Opinión

El primer día del brexit

Si bien los informativos de todos los medios de comunicación del planeta abrían sus páginas ayer con la reseña correspondiente a las últimas horas del Reino Unido en el seno de la Unión Europea, la noticia nada tenía de festiva. En Bruselas no hubo otro remedio que apadrinar un acto institucional que escenificaba esta absurda ruptura, y se hizo no solo en silencio y sin el menor entusiasmo, sino con preocupación por las consecuencias de este histórico disparate, amasado a medias por tres personajes de distinta condición pero idéntica responsabilidad en ello. El ex premier David Cameron, que calculó mal y convocó y perdió un referéndum al que consideraba ganado de antemano, el político conservador y  euroescéptico, Nigel Farange, que consiguió convencer a base de mentiras y manipulaciones a una mayoritaria parte de sus paisanos de que pertenecer al club europeo era una calamidad, y el actual primer ministro, Boris Johnson, que ha aprovechado su mayoría absoluta para consumar una ruptura unilateral que Theresa May, su antecesora, no pudo obtener porque la planteó con una disposición completamente distinta. May, que heredó el problema sin tener responsabilidad en él, trató de alcanzar un abandono equilibrado que orillara planteamientos traumáticos en el proceso. Johnson ha tirado por la calle del medio. Primero romper y luego, ya veremos cómo remendamos las relaciones de la Gran Bretaña y sus colonias con sus antiguos compañeros de comunidad. La hora ha llegado y se ha cumplido.

La realidad es que durante los próximos diez meses, el Reino Unido se manejará en una especie de limbo de situación indefinible. Ya no es miembro de la Unión Europea, sus diputados en Bruselas y Estrasburgo se despiden a estas horas, sus funcionarios comunitarios vuelven a casa, y sus banderas se arrían y pliegan en todas las instancias europeas, pero el divorcio no será efectivo hasta diciembre, y la situación permanece igual que en días anteriores hasta que se ordene administrativamente el proceso.
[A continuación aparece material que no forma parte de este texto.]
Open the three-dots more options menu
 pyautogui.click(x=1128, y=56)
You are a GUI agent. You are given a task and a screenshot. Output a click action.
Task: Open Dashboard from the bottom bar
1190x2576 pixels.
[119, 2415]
Pero esa sensación dudosa no oculta las enormes preocupaciones sembradas en la UE sobre cómo será el día después porque, como era de esperar, los británicos siguen siendo fieles a sí mismos. Primero adoptar sus propios criterios y luego tratar de imponer que el resto los respete. A lo mejor, lo que mola es no tenerlos en cuenta y que se arreglen.